How against Bernie Sanders is this anti-Sanders attack ad?

Scare tactics

Scare tactics

The New York Times reports that the ESA Fund, a super PAC founded by Joe Ricketts of TD Ameritrade, has spent $600,000 to run this ad on television before the Iowa caucus. It characterizes Bernie Sanders as “too liberal for Iowa,” but is it really meant to hurt his chances? Perhaps I am too liberal for Iowa, too, but this spot makes Sanders sound pretty good. He also sounds good in this ostensibly damning quote from the president of the ESA Fund, Brian Baker:

When it comes to federal spending and piling on our massive debt, Secretary Clinton is a five-car pile-up, but Senator Sanders is a train wreck. Given that Senator Sanders is the leading candidate in Iowa and New Hampshire and way ahead in the general election polls, ESA Fund will work hard to inform voters about his record and future plans.

Oh please, Democrats—please don’t make us run against Bernie Sanders in the general. We simply could not survive that briar patch. These final remarks from Baker were not transcribed, as he hurried away from the microphone to award his own party’s nomination to a crypto-fascist whom 70% of the country loathes. Video after the jump.

Would Republicans rather see Hillary Clinton in the White House than Sanders? Probably—TD Ameritrade-type Republicans would, at least. But they would definitely rather see their candidate—Donald Trump, Ted Cruz, Marco Goddamn Rubio, whoever—run against Sanders in the general.

Sanders versus Trump and/or Cruz is weird for all of us. Caught between reality TV and socialism, who knows what Americans might choose? But Hillary versus Trump is a bloodbath.1 There’s no way Trump stands opposite the former first lady and secretary of state—or any woman, for that matter—and comes out the likable one. If Trump, Cruz or Rubio has a road to the White House, it’s smoother through Sanders.

This reasoning might explain why Baker would call him “the leading candidate” and “way ahead in the general election polls.” That’s a stretch. It’s possible he’s saying that to discourage turnout. If Sanders supporters think he’s way ahead, they’ll stay home and hate women instead of going to the polls. But it’s more likely the ESA Fund wants Democrats to start believing The Berninator can win. This ad purports to attack him, but it’s actually encouraging Democrats to make Bernie their Trump.

That might explain why the first 20 seconds are a woman describing his platform in a bright, lilting voice. Her complaints about his single-payer health care plan include that it would involve “no big insurance companies” and be paid for by taxes on “Wall Street, big business, and the super-rich.”

I’m going to stop you right there, unusually chipper attack-ad lady. Very rich people, of the type who leave their brokerages to start super PACs, do not say “the super-rich.” They say “middle class.” The Republican Party and its non-coordinating affinity groups have said “job creators” without exception since 2009. In the argot of 21st-politics, “taxes on Wall Street, big business, and the super-rich” is what you say to tantalize people, not terrify them.

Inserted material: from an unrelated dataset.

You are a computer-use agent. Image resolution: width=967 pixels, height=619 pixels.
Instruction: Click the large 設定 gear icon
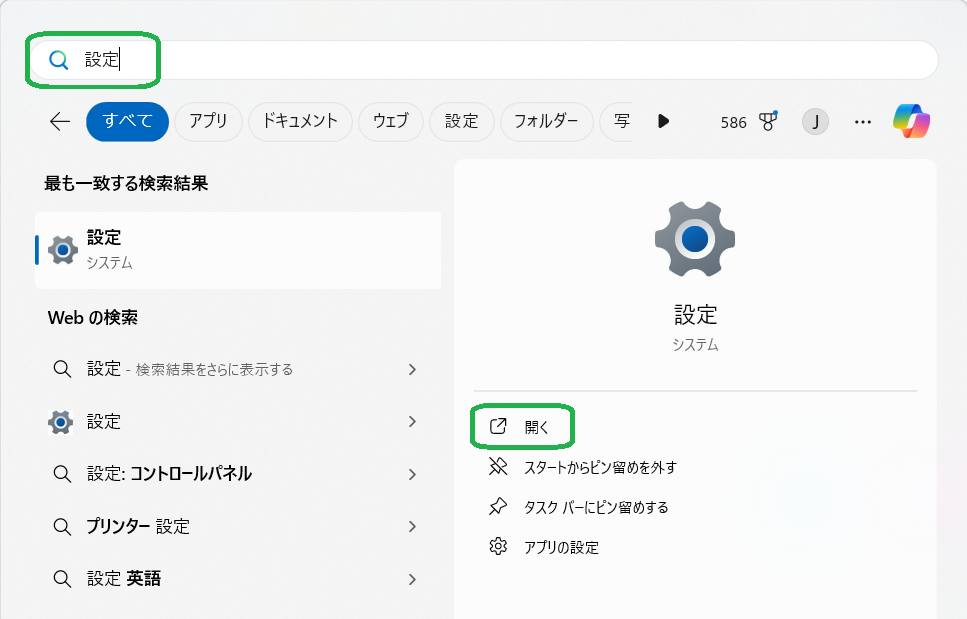pos(695,239)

Which is exactly what this ad seems designed to do—so good job, ESA Fund. Still a creepy project, though. I like to think this spot grew out of a whiteboard session where somebody pitched an ad endorsing Clinton, on the assumption that Democrats would do the opposite of whatever conservatives told them. But no, that’s how the other side works. If Hillary really wanted to put a Democrat in the White House, she’d drop out of the race and endorse Donald Trump.